Sunday 24 February 2013

The Royal Bank of Mum and Dad


Back in the 1970s the world managed to stop the rot of recession by inventing the credit card. So people without money could spend what they did not have and banks, financial institutions and corporations could continue to amass more and more of the finite resource of money.

Fast forward to 2013. The world recession started in 2008 shows no sign of abating and banks once again do not want to lend money. So to alleviate the housing market by achieving mortgages for first time buyers, money experts are 'welcoming' the contrived intervention of the Royal Bank of Mum and Dad.

From January 13, Barclays Bank launch a product called ‘Family Springboard’, which basically allows parents to provide the financial security that the bank will not. http://www.thisismoney.co.uk/money/mortgageshome/article-2261448/Experts-welcome-mortgage-lets-parents-help-children-buy-home.html Gone are the days of the 100% mortgage and we should realise fully that the banks are just as uncertain about our job security as we are. Mark Twain was so right when he said that a banker is a person who lends you an umbrella when the sun shines but wants it back as soon as it starts raining.

I am aghast at the sheer blatant cheek of the product. It is being dressed up as a fantastic idea but it is really nothing more than dragging the hard earned savings of parents into the area of risk that the bank will happily snatch away if said mortgage is not paid on time. As the price of everything goes up and savings interest squeezed to the point of pain, mum and dad would do well to remember that their fixed income in retirement may well have to call on the money the bank wants them to lend to their children. The bank wants parents to put their future at risk at a time when they desire to take none. What does that tell you about this so-called wonder product and how the bank sees the short term future?

It is a step too far and must be rejected. Naturally there will be more affluent parents who can quite easily stump up the cash without it having an impact on their financial future but these are in the minority. The pressure on many parents to use what would amount to their life savings or retirement fund is unfair and undeserving. It is the banks responsibility to lend the money and if a young person’s wages does not allow them to find the thousands of pounds required to put down a deposit, then wages will have to rise, or house prices will have to fall, or banks will have to offer 100% mortgages.

The problem is that economy does not like any of those solutions. To raise salaries will rob employers of profit, which will reduce the value of their company. If the bank of mum and dad behave like all the real banks then they will not lend out the money, which will further stagnate the housing market and push home owners into negative equity - thus stopping them from selling. This only leaves the bank to take the risk but they will only do so with extortionate interest rates or not at all. So why should mum and dad do it either?
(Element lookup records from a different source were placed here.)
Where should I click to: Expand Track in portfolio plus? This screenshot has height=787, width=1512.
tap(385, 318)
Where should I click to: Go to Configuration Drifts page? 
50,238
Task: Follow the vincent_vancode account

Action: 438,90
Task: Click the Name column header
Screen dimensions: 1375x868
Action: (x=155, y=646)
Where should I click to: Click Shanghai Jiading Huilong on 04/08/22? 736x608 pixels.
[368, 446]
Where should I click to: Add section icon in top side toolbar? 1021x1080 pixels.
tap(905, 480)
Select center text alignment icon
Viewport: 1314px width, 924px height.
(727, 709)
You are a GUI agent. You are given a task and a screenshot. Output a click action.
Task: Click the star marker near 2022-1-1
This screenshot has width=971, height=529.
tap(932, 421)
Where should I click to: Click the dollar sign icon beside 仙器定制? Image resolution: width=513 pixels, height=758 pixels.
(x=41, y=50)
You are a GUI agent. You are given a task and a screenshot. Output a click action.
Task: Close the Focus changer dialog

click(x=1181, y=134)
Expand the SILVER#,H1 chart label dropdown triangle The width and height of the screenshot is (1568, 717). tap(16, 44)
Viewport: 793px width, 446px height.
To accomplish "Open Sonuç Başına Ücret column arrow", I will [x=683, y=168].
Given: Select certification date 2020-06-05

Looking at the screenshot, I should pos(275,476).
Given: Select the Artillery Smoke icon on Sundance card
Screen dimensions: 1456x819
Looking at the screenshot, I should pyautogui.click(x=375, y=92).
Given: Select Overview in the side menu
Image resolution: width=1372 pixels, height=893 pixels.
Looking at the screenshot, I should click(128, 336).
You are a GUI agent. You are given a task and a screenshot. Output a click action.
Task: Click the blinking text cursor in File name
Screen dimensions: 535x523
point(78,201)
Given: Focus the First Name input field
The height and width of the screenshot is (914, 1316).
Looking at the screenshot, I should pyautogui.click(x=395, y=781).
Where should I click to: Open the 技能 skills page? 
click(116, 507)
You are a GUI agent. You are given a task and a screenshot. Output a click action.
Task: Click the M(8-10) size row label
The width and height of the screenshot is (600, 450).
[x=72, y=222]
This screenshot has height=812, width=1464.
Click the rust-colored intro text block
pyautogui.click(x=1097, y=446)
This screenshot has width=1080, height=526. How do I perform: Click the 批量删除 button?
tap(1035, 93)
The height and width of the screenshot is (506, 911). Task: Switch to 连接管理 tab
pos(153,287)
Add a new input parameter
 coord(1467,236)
Moodys stripped the UK of its AAA rating yesterday (22 Feb 2013) because they also know that the road to economic recovery is no certainty. And this all points to the notion that the capitalist system has hit a bottle neck, where the money most needed is hoarded but the wealthy, the powerful and the corporations seeking domination.

Is it any wonder that the banks want to squeeze every last coin from those who need it most in order to satisfy the avarice of those who need it least. This is the world economic dilemma and short of all out revolution against the money machine, we will be joining those who suffer at the bottom in poverty inside three years (2015 - 16) http://shaneward22.blogspot.co.uk/2013/01/barbault-and-depression-of-2015.html

To put it bluntly, there has to come a point where the bank of Mum and Dad closes - preferably with some money still left in it.